**Short problem**
Revise the records below by replacing "Bitdefender application" with "Bitdefender app" and keeping everything else as it is.

**Input material**
▼

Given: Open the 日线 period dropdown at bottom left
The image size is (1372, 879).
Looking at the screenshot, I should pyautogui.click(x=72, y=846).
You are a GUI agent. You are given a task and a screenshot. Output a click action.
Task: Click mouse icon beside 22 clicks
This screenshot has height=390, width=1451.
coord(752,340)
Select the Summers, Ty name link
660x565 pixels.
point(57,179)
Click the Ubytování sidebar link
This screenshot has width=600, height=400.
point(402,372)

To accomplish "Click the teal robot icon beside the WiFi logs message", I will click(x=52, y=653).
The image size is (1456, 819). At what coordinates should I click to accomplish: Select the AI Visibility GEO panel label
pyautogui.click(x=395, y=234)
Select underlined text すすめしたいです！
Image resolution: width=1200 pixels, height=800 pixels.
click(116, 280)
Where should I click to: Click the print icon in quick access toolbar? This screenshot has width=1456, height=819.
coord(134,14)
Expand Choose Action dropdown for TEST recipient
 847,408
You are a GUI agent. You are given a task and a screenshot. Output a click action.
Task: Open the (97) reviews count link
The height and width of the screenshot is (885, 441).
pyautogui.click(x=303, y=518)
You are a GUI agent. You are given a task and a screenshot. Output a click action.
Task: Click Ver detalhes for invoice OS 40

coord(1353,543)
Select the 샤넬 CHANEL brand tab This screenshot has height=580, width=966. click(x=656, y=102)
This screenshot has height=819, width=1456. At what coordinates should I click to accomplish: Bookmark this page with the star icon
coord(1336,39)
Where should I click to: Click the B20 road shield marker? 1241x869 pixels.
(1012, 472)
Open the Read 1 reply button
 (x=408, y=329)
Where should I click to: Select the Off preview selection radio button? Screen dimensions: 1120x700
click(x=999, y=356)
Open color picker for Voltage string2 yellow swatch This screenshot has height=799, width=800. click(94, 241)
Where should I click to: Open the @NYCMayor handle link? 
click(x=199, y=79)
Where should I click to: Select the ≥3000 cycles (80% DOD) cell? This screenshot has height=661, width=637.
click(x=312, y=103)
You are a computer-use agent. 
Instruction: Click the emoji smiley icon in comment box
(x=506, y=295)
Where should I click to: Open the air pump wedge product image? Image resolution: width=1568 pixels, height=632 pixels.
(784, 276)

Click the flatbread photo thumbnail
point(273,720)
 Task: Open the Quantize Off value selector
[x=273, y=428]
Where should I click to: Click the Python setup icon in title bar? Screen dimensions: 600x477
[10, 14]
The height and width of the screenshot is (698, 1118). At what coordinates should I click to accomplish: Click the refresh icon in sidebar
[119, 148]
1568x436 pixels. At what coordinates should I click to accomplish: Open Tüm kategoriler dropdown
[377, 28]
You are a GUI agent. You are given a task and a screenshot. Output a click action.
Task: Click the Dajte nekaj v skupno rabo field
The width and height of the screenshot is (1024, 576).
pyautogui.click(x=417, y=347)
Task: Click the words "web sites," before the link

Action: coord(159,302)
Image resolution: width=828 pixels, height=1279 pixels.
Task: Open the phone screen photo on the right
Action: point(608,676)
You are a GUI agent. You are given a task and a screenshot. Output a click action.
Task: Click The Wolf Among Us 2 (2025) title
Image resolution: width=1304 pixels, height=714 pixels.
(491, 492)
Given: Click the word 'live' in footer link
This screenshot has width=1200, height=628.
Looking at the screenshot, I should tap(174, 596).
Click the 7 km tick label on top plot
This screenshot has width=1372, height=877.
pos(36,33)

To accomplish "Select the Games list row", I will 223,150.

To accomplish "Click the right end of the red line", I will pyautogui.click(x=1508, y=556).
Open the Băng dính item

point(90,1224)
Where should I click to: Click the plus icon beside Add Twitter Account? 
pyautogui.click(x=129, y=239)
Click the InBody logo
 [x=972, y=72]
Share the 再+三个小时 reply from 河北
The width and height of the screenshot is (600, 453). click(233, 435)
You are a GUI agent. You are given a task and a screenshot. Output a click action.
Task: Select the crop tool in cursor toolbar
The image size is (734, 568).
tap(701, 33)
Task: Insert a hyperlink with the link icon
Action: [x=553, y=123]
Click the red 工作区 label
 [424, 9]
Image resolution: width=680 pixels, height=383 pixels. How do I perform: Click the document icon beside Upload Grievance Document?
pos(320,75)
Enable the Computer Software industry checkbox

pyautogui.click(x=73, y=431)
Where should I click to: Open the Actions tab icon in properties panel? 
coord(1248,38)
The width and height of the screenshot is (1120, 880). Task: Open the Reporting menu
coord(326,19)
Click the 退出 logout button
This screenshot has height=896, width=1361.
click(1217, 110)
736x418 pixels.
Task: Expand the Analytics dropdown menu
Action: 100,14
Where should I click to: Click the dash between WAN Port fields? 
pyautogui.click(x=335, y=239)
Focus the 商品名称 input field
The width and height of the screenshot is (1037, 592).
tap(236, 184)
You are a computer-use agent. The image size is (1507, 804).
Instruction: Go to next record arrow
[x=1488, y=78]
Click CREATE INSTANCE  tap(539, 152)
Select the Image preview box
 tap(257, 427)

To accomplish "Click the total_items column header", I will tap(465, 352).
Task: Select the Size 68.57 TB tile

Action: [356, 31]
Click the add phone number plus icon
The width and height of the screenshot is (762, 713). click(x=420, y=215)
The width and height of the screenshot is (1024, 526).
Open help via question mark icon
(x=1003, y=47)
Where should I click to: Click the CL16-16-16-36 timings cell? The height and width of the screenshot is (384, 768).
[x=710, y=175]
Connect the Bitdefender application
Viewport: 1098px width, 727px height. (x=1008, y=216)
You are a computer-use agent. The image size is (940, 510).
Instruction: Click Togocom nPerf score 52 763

▲

**Solution for this problem**
Given: Open the 日线 period dropdown at bottom left
The image size is (1372, 879).
Looking at the screenshot, I should pyautogui.click(x=72, y=846).
You are a GUI agent. You are given a task and a screenshot. Output a click action.
Task: Click mouse icon beside 22 clicks
This screenshot has height=390, width=1451.
coord(752,340)
Select the Summers, Ty name link
660x565 pixels.
point(57,179)
Click the Ubytování sidebar link
This screenshot has width=600, height=400.
point(402,372)

To accomplish "Click the teal robot icon beside the WiFi logs message", I will click(x=52, y=653).
The image size is (1456, 819). At what coordinates should I click to accomplish: Select the AI Visibility GEO panel label
pyautogui.click(x=395, y=234)
Select underlined text すすめしたいです！
Image resolution: width=1200 pixels, height=800 pixels.
click(116, 280)
Where should I click to: Click the print icon in quick access toolbar? This screenshot has width=1456, height=819.
coord(134,14)
Expand Choose Action dropdown for TEST recipient
 847,408
You are a GUI agent. You are given a task and a screenshot. Output a click action.
Task: Open the (97) reviews count link
The height and width of the screenshot is (885, 441).
pyautogui.click(x=303, y=518)
You are a GUI agent. You are given a task and a screenshot. Output a click action.
Task: Click Ver detalhes for invoice OS 40

coord(1353,543)
Select the 샤넬 CHANEL brand tab This screenshot has height=580, width=966. click(x=656, y=102)
This screenshot has height=819, width=1456. At what coordinates should I click to accomplish: Bookmark this page with the star icon
coord(1336,39)
Where should I click to: Click the B20 road shield marker? 1241x869 pixels.
(1012, 472)
Open the Read 1 reply button
 (x=408, y=329)
Where should I click to: Select the Off preview selection radio button? Screen dimensions: 1120x700
click(x=999, y=356)
Open color picker for Voltage string2 yellow swatch This screenshot has height=799, width=800. click(94, 241)
Where should I click to: Open the @NYCMayor handle link? 
click(x=199, y=79)
Where should I click to: Select the ≥3000 cycles (80% DOD) cell? This screenshot has height=661, width=637.
click(x=312, y=103)
You are a computer-use agent. 
Instruction: Click the emoji smiley icon in comment box
(x=506, y=295)
Where should I click to: Open the air pump wedge product image? Image resolution: width=1568 pixels, height=632 pixels.
(784, 276)

Click the flatbread photo thumbnail
point(273,720)
 Task: Open the Quantize Off value selector
[x=273, y=428]
Where should I click to: Click the Python setup icon in title bar? Screen dimensions: 600x477
[10, 14]
The height and width of the screenshot is (698, 1118). At what coordinates should I click to accomplish: Click the refresh icon in sidebar
[119, 148]
1568x436 pixels. At what coordinates should I click to accomplish: Open Tüm kategoriler dropdown
[377, 28]
You are a GUI agent. You are given a task and a screenshot. Output a click action.
Task: Click the Dajte nekaj v skupno rabo field
The width and height of the screenshot is (1024, 576).
pyautogui.click(x=417, y=347)
Task: Click the words "web sites," before the link

Action: coord(159,302)
Image resolution: width=828 pixels, height=1279 pixels.
Task: Open the phone screen photo on the right
Action: point(608,676)
You are a GUI agent. You are given a task and a screenshot. Output a click action.
Task: Click The Wolf Among Us 2 (2025) title
Image resolution: width=1304 pixels, height=714 pixels.
(491, 492)
Given: Click the word 'live' in footer link
This screenshot has width=1200, height=628.
Looking at the screenshot, I should tap(174, 596).
Click the 7 km tick label on top plot
This screenshot has width=1372, height=877.
pos(36,33)

To accomplish "Select the Games list row", I will 223,150.

To accomplish "Click the right end of the red line", I will pyautogui.click(x=1508, y=556).
Open the Băng dính item

point(90,1224)
Where should I click to: Click the plus icon beside Add Twitter Account? 
pyautogui.click(x=129, y=239)
Click the InBody logo
 [x=972, y=72]
Share the 再+三个小时 reply from 河北
The width and height of the screenshot is (600, 453). click(233, 435)
You are a GUI agent. You are given a task and a screenshot. Output a click action.
Task: Select the crop tool in cursor toolbar
The image size is (734, 568).
tap(701, 33)
Task: Insert a hyperlink with the link icon
Action: [x=553, y=123]
Click the red 工作区 label
 [424, 9]
Image resolution: width=680 pixels, height=383 pixels. How do I perform: Click the document icon beside Upload Grievance Document?
pos(320,75)
Enable the Computer Software industry checkbox

pyautogui.click(x=73, y=431)
Where should I click to: Open the Actions tab icon in properties panel? 
coord(1248,38)
The width and height of the screenshot is (1120, 880). Task: Open the Reporting menu
coord(326,19)
Click the 退出 logout button
This screenshot has height=896, width=1361.
click(1217, 110)
736x418 pixels.
Task: Expand the Analytics dropdown menu
Action: 100,14
Where should I click to: Click the dash between WAN Port fields? 
pyautogui.click(x=335, y=239)
Focus the 商品名称 input field
The width and height of the screenshot is (1037, 592).
tap(236, 184)
You are a computer-use agent. The image size is (1507, 804).
Instruction: Go to next record arrow
[x=1488, y=78]
Click CREATE INSTANCE  tap(539, 152)
Select the Image preview box
 tap(257, 427)

To accomplish "Click the total_items column header", I will tap(465, 352).
Task: Select the Size 68.57 TB tile

Action: [356, 31]
Click the add phone number plus icon
The width and height of the screenshot is (762, 713). click(x=420, y=215)
The width and height of the screenshot is (1024, 526).
Open help via question mark icon
(x=1003, y=47)
Where should I click to: Click the CL16-16-16-36 timings cell? The height and width of the screenshot is (384, 768).
[x=710, y=175]
Connect the Bitdefender app
Viewport: 1098px width, 727px height. (x=1008, y=216)
You are a computer-use agent. The image size is (940, 510).
Instruction: Click Togocom nPerf score 52 763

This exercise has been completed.